-------- Exercise inputs
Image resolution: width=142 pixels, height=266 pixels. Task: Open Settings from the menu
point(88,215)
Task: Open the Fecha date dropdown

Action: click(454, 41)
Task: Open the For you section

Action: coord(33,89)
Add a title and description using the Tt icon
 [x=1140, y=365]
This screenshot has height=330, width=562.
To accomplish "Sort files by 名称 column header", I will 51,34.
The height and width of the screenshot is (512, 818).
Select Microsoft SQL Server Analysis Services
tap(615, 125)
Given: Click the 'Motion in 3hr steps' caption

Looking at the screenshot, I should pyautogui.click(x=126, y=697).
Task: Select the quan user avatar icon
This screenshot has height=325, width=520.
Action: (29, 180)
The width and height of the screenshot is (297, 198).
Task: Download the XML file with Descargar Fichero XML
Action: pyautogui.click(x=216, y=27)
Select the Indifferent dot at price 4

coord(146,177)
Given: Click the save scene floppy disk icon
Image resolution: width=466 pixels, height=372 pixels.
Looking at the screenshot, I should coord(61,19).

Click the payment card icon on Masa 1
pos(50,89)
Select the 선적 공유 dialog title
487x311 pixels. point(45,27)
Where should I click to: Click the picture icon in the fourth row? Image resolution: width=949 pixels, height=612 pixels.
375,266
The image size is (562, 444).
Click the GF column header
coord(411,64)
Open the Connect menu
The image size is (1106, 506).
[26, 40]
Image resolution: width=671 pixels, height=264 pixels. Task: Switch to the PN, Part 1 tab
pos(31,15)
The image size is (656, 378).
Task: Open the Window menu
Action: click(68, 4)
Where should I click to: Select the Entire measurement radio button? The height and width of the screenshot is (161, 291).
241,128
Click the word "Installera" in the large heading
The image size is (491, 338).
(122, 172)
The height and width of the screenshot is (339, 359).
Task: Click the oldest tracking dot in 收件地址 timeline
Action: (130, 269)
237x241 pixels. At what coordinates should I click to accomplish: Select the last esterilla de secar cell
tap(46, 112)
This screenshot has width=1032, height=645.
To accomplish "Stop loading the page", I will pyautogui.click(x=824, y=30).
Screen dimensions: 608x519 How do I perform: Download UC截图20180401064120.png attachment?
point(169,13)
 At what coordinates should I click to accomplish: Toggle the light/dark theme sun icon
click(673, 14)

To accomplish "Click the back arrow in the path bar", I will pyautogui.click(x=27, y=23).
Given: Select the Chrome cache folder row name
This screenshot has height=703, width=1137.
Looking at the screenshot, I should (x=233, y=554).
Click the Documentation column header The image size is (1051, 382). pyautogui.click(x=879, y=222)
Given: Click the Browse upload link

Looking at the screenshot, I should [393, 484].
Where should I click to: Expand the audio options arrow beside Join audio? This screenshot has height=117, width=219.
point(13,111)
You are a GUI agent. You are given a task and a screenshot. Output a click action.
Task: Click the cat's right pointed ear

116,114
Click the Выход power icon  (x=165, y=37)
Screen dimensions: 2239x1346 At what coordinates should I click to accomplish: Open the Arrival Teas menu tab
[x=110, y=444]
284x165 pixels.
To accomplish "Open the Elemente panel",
----------------
#### Task description
Which lines of the material above contain the string "menu", matching case exactly? Show each of those lines in full.

#### Answer
Image resolution: width=142 pixels, height=266 pixels. Task: Open Settings from the menu
Open the Connect menu
Task: Open the Window menu
Screen dimensions: 2239x1346 At what coordinates should I click to accomplish: Open the Arrival Teas menu tab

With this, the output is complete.